De acordo com a Pefoce, o Ceará ocupa o segundo lugar entre os estados do Nordeste que mais cooperam cadastrando dados genéticos e a oitava posição no ranking nacional. Desde 2014, quando passou a alimentar o banco de dados nacional, até o primeiro semestre de 2019, o Estado contribuiu para a inclusão de 2.145 perfis.

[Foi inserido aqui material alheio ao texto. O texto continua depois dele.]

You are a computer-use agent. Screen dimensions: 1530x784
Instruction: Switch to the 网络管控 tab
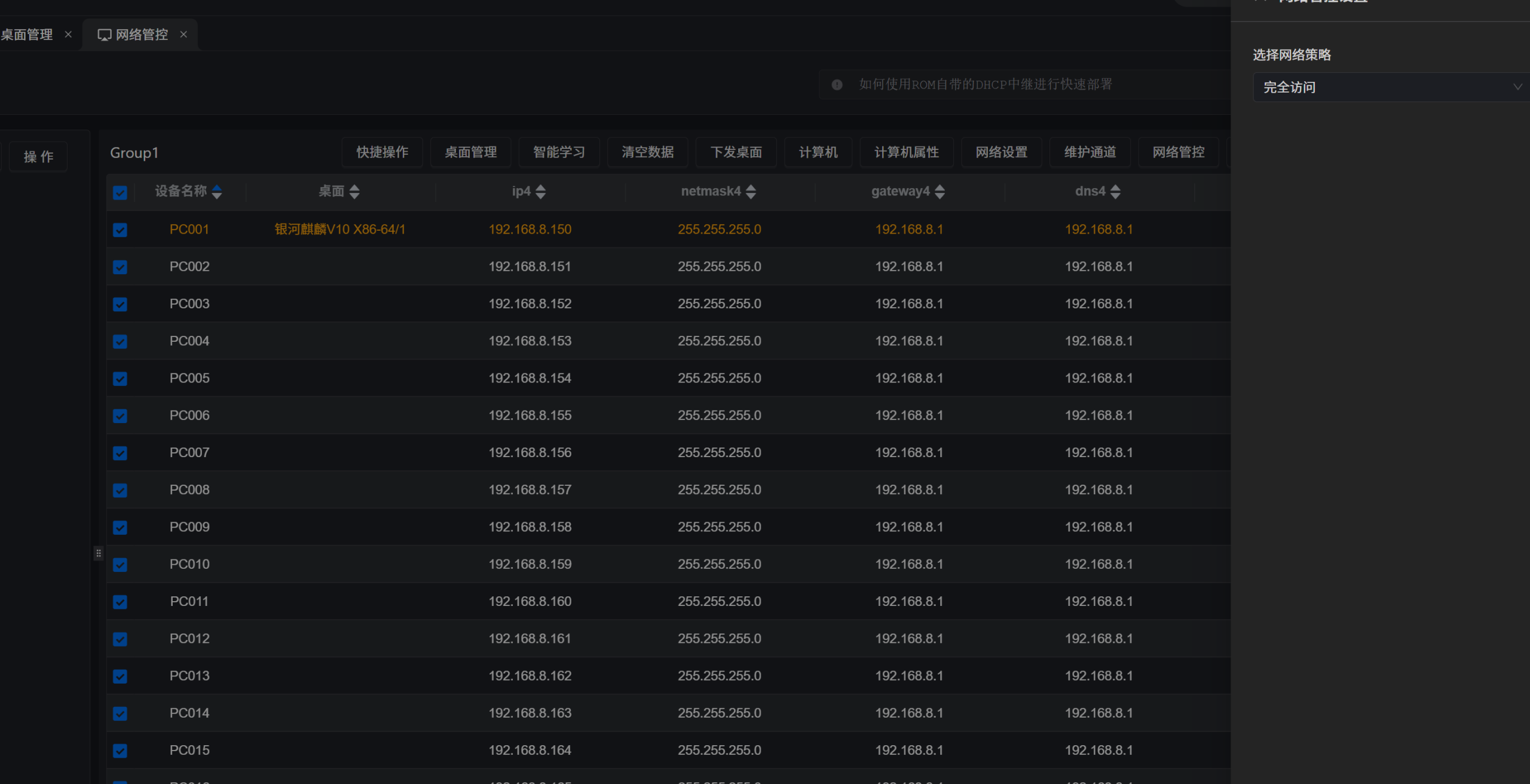(x=140, y=35)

Em uma parceria entre a Secretaria da Segurança Pública e a Secretaria da Administração Penitenciária, o objetivo dos peritos é cadastrar mais de 4 mil perfis genéticos até 2020. Segundo a polícia forense, o número corresponde a atual população carcerária de detentos que já foram condenados por crimes pelos quais a lei se aplica. “A gente recebe a lista dos condenados das unidades prisionais cujos crimes entram nas categorias em que a lei exige a coleta do perfil genético e monta uma força-tarefa com peritos e auxiliares de perícia”, explica Torres. Coleta das impressões digitais e registro fotográfico dos condenados também são realizados.

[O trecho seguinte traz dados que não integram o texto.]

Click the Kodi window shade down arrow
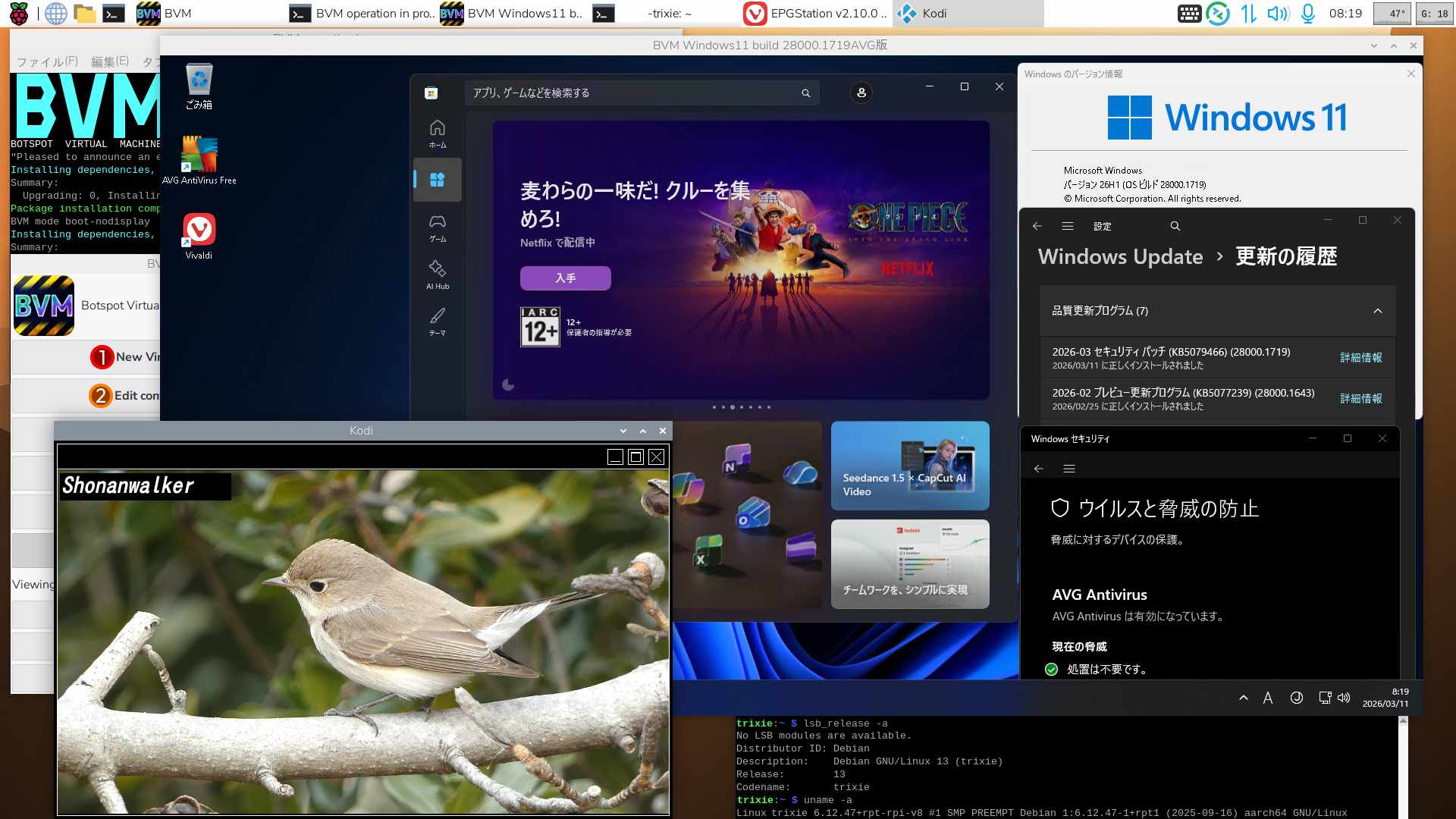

Ainda de acordo com a polícia forense, o trabalho dos peritos do banco de perfis genéticos é certificado anualmente pelo controle de qualidade externo do Grupo Iberoamericano de Trabalho em Análise de DNA (Gitad) desde 2007. A certificação garante o alto padrão de qualidade do núcleo, que conta com equipamentos modernos, peritos qualificados e estrutura adequada.